### Exercise objective
Repeat these lines exactly, from the line containing "The width and height of the screenshot is (486, 357)." up to and including the line containing "[x=630, y=295]".

### Stored records
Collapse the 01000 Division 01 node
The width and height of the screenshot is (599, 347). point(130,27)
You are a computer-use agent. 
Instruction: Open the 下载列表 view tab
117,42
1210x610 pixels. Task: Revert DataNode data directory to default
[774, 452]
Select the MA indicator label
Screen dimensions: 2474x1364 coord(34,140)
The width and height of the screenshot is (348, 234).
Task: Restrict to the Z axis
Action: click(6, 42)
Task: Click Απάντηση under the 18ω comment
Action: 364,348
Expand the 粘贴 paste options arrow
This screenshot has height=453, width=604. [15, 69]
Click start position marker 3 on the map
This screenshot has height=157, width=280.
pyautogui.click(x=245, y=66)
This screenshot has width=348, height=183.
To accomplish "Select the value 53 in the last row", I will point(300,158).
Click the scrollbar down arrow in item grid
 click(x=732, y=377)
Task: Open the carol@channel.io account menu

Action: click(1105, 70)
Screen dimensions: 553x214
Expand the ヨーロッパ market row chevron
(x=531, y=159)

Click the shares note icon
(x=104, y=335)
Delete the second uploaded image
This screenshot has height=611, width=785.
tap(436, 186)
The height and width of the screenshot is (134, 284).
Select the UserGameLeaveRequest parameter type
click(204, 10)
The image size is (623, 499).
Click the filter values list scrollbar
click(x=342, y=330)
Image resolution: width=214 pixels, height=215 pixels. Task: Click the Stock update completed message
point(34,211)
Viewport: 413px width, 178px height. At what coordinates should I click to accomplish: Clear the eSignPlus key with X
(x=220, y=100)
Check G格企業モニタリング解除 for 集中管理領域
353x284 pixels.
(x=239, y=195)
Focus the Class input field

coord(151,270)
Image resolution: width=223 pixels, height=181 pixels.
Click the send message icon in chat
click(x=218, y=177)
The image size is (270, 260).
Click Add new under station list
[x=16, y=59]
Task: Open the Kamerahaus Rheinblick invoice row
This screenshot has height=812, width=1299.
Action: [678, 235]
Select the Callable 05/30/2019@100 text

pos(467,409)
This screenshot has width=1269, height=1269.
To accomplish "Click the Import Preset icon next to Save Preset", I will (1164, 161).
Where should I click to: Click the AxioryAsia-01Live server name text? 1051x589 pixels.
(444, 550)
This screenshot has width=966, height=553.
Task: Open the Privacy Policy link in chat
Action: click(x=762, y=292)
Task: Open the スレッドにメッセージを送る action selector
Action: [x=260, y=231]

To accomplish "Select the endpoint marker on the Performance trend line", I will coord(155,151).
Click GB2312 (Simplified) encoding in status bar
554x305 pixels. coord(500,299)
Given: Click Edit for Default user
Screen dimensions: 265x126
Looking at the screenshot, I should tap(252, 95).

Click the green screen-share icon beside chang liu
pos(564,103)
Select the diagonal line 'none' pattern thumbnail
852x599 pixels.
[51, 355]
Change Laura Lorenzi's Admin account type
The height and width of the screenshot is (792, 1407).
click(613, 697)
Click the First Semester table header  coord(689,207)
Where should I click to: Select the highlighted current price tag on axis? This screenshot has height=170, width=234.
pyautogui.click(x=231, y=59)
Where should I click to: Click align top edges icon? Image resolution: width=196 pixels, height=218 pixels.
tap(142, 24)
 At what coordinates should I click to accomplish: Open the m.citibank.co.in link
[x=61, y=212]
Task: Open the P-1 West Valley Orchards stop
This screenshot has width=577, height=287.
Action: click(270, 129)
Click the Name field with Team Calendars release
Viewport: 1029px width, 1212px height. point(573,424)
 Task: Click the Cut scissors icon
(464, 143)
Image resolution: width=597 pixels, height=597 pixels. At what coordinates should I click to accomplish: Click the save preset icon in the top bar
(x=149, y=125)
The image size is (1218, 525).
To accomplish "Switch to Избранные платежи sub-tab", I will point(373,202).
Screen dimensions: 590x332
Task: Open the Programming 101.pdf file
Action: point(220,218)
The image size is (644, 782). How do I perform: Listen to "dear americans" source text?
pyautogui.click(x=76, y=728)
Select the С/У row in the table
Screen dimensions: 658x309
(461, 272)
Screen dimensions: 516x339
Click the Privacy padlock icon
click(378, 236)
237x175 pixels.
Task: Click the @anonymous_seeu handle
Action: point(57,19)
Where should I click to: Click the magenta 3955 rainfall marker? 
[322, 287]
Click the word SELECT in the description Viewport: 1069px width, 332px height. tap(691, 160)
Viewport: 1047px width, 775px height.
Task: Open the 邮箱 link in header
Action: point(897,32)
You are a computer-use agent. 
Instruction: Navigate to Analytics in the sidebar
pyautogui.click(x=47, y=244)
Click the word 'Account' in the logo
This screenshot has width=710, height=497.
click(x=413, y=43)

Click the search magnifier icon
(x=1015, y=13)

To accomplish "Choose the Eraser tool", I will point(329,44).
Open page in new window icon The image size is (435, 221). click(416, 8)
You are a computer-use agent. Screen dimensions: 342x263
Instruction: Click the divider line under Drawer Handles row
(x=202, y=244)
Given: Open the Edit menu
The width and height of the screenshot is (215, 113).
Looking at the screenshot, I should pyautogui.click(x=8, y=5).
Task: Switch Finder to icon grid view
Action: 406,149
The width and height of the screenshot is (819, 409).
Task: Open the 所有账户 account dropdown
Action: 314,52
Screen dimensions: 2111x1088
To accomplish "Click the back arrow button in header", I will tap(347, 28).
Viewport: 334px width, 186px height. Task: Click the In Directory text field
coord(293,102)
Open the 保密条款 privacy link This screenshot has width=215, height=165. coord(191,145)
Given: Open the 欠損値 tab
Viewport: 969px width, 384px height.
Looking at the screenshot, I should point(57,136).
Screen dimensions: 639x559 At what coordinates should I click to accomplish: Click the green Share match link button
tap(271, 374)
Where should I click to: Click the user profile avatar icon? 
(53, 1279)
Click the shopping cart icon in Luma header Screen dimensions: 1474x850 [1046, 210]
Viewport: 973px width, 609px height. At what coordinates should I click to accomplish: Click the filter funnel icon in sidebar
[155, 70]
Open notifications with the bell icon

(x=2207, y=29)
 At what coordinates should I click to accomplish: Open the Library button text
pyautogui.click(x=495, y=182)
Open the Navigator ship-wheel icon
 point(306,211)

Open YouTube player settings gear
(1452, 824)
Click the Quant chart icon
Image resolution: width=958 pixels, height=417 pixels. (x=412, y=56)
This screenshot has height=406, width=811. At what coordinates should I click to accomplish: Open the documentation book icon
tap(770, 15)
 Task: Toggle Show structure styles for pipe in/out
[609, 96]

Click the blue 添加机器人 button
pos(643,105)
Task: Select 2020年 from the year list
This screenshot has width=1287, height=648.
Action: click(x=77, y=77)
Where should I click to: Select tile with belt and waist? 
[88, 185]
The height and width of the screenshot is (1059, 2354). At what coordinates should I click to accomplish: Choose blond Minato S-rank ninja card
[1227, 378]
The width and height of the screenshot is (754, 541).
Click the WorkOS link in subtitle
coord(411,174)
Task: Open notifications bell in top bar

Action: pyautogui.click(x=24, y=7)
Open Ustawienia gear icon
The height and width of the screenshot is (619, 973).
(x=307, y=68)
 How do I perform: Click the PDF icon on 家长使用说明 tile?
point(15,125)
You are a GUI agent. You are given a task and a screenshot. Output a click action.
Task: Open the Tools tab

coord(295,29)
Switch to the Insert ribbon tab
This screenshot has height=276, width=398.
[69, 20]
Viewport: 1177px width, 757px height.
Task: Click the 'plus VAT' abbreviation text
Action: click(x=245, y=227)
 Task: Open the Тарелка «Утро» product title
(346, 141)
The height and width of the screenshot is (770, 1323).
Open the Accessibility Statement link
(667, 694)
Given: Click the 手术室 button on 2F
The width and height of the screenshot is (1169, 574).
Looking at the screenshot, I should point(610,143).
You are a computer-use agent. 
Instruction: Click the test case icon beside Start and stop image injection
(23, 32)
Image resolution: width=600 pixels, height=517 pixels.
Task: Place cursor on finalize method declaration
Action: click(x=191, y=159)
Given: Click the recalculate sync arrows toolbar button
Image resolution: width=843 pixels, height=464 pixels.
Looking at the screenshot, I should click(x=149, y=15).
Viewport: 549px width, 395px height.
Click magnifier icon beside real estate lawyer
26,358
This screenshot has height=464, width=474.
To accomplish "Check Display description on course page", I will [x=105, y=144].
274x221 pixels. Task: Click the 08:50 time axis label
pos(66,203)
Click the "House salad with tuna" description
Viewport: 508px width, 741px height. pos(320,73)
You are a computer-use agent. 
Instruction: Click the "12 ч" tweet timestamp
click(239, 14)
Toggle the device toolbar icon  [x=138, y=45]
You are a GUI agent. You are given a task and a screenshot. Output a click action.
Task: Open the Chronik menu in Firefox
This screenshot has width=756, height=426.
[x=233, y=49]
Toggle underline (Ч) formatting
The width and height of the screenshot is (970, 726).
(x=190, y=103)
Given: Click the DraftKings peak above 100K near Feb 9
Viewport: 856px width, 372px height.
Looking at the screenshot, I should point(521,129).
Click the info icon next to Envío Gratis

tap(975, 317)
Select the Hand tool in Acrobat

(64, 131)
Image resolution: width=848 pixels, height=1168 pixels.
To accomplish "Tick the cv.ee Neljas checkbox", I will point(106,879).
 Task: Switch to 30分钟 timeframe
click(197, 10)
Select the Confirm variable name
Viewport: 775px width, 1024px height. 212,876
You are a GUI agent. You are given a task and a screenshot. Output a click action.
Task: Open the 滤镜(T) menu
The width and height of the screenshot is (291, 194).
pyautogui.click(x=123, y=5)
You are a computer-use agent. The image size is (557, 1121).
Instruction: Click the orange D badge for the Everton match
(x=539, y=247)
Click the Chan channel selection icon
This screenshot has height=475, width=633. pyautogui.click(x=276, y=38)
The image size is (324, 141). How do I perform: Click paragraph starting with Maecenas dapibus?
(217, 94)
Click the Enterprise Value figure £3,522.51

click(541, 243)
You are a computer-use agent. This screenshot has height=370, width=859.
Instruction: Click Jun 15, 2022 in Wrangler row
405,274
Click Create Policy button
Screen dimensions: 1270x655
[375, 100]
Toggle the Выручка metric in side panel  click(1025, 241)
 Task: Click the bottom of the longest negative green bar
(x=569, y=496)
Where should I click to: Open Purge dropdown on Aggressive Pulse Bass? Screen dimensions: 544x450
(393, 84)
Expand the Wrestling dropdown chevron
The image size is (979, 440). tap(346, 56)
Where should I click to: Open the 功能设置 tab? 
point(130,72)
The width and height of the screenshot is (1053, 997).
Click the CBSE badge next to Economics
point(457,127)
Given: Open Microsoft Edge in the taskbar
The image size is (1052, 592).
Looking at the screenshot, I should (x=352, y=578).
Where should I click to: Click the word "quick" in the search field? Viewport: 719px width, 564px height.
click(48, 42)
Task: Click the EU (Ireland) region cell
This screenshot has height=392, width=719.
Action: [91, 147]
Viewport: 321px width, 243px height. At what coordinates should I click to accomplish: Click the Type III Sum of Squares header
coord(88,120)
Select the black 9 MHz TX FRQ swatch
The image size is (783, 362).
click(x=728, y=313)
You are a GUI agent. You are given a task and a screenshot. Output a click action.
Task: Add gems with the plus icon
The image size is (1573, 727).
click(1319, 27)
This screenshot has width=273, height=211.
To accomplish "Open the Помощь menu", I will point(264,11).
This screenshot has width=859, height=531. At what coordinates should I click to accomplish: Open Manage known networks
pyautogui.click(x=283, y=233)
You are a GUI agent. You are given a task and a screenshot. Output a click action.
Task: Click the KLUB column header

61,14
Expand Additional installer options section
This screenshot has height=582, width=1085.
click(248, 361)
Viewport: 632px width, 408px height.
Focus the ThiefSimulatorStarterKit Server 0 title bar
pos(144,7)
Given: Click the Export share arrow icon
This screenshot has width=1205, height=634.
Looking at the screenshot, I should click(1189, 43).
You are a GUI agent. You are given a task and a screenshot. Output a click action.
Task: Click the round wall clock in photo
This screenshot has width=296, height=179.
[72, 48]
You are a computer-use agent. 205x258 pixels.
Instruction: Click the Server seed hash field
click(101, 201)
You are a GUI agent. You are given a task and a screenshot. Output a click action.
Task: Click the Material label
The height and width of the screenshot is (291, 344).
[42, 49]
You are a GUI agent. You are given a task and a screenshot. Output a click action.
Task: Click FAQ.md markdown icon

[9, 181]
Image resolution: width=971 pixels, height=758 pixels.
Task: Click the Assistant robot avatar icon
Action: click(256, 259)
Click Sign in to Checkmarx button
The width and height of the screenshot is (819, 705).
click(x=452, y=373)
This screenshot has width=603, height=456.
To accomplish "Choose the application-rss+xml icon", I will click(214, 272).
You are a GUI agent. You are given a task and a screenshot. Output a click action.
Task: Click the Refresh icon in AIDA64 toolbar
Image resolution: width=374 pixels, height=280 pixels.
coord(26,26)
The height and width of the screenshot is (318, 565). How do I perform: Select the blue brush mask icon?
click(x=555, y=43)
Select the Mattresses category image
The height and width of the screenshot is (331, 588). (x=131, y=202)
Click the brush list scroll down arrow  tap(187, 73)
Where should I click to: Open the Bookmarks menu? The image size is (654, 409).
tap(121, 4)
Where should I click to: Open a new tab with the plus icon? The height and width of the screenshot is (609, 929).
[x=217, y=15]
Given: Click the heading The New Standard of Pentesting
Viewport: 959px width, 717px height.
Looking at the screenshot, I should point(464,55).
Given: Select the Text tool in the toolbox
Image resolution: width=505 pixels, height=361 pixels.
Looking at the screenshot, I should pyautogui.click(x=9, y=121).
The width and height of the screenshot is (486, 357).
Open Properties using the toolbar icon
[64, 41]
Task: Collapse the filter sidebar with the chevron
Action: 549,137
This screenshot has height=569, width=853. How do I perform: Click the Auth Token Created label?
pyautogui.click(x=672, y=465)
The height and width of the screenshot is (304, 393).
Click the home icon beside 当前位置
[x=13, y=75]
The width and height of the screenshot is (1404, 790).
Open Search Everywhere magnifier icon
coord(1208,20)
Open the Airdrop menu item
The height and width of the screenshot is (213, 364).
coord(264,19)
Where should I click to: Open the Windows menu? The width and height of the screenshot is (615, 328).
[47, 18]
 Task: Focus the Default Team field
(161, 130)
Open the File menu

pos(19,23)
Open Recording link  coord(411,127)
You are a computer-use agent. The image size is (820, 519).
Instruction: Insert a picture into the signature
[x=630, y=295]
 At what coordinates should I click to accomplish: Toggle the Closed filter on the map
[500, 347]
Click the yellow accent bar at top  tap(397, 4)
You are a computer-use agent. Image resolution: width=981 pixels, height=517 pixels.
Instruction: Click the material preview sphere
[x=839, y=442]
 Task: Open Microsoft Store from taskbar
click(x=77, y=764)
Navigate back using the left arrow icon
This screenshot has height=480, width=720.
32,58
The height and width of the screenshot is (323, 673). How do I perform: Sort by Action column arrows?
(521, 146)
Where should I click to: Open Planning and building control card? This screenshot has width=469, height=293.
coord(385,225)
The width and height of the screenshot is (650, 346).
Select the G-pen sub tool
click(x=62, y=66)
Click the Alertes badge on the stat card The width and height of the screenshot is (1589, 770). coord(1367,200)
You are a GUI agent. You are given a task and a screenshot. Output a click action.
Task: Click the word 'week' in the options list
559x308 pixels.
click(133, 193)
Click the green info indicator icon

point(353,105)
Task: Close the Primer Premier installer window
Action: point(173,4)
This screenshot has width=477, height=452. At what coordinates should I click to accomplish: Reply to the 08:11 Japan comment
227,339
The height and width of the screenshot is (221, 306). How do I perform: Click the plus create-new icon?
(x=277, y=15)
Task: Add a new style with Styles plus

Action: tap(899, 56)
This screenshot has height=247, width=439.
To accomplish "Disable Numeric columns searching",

### Completed task
The width and height of the screenshot is (486, 357).
Open Properties using the toolbar icon
[64, 41]
Task: Collapse the filter sidebar with the chevron
Action: 549,137
This screenshot has height=569, width=853. How do I perform: Click the Auth Token Created label?
pyautogui.click(x=672, y=465)
The height and width of the screenshot is (304, 393).
Click the home icon beside 当前位置
[x=13, y=75]
The width and height of the screenshot is (1404, 790).
Open Search Everywhere magnifier icon
coord(1208,20)
Open the Airdrop menu item
The height and width of the screenshot is (213, 364).
coord(264,19)
Where should I click to: Open the Windows menu? The width and height of the screenshot is (615, 328).
[47, 18]
 Task: Focus the Default Team field
(161, 130)
Open the File menu

pos(19,23)
Open Recording link  coord(411,127)
You are a computer-use agent. The image size is (820, 519).
Instruction: Insert a picture into the signature
[x=630, y=295]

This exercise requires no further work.